For completeness here’s a long post that covers just about everything I’ve ever written about the ibike and briefly describes ibike 2.0. I’ll say more about ibike 2.0 soon.
The ibike and me.
OK, I’m a bike rider and a data collector. I have documented every ride I’ve ever ridden, and the data keeps getting better as the gadgets improve. Hey, it works for obsessive old me. Simple bike computers are great and tell you a lot. But maybe you want to measure your power output as well? This post focuses on the ibike power meter – what it does, how to set it up and the problems you may encounter – but covers a bit of bike computer history as well.
But first, the latest update!
Just a quick note about the latest ibike upgrade. It’s a significant change. Firstly ibike release 1.15 upgrades the ibike unit itself to accept new features, including wireless sensors and – a big one – the use of indoor trainers. Going wireless is not only neater and easier to install but the battery lasts longer as well. Currently I get a couple of weeks out of the CR2032 battery – up to 3 – riding 7-10 hours a week. You can stretch it to 4 but the readings get dodgy. Wireless looks like a good option if you have battery problems (colder climates especially seem to reduce battery life).
Secondly the ibike 2.0 software is a massive improvement. Now you can process multiple coast downs and calibrate against a 6km ride. You can adjust – tweak, if you like – the aero and friction values to your heart’s content and apply these new settings – or a bunch of different profiles if you want – after the ride. So you can forget to change profiles when you change bikes and it doesn’t matter. You simply apply another profile in the software and save it.
The calibration tools are much, much better. You can also adjust barometric pressure and temperature. All in all a great upgrade for the technically minded, although the casual user may be put off at first by the greater range of options.
OK, so you want POWER? You want to train harder, or better? Or you just want to see how many Watts it takes to ride up that hill? The ibike may be just what you want – it was what I wanted, and here I will tell you all about the tips, trips and fun I’ve had measuring my Wattage as I ride!!
OK, so now I’m getting into it. It’s addictive. I’m a data junkie and it’s making me get out on the bike and ride, just to see what it looks like when I sprint, chase a car or climb a hill. Then I want to compare sprints, compare hills… drats, I wish I had one 20 years ago! (But they didn’t exist at this price, of course.)
That’s the good side of the ibike – real data that makes sense. You’ve got to set it up right and do the coast-down test properly, as per spec, and make sure the battery is delivering the goods. But once done it’s great. Of course today I punctured and swapped front wheels, but because it’s just a magnetic pickup there was no sweat.

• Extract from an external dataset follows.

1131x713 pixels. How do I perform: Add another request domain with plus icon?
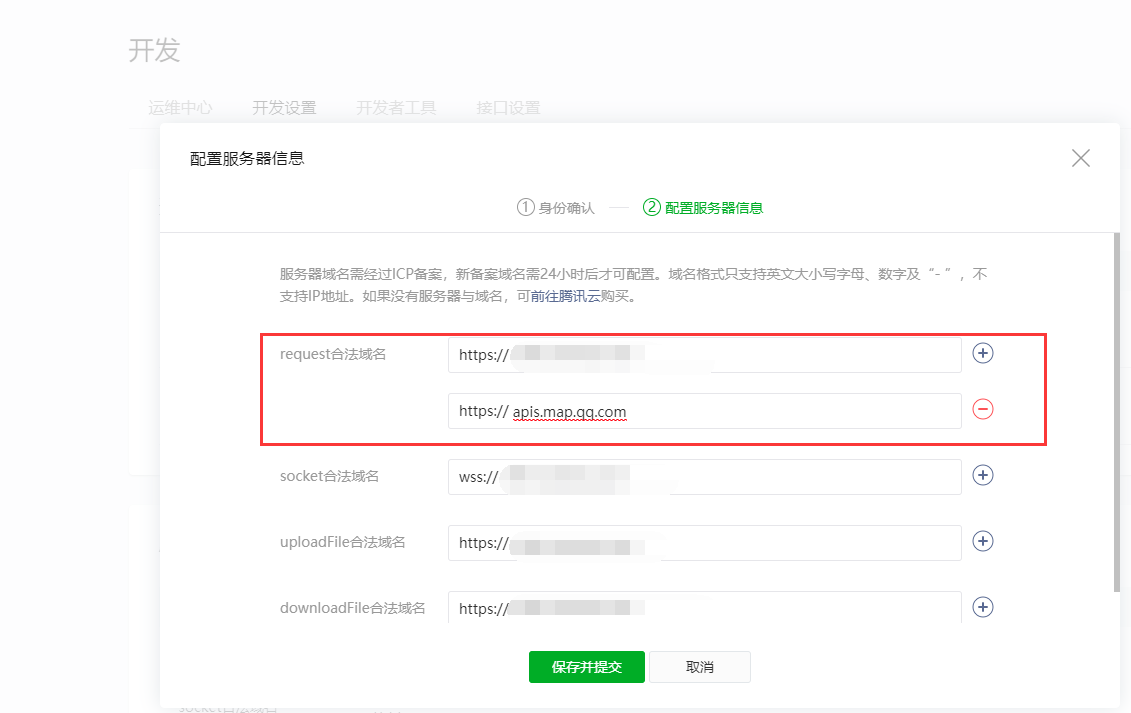tap(983, 354)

I could even swap bikes as I’ve got a spare mount and pickup already on bike number 2. So I think ibike is still looking like a pretty good thing.
Bad news? It goes a bit screwy if you watch the Wattage display too much (it seems to jump around constantly, especially on the flat, only settling down when efforts are made, in a sprint or in a climb) – but when you download to the PC the odd figures seem to have disappeared and clarity returns. And the peak figures on the LCD don’t always match the data logged. The battery seems to play a part in this, as does road surface – bumps and corners definitely throw it off.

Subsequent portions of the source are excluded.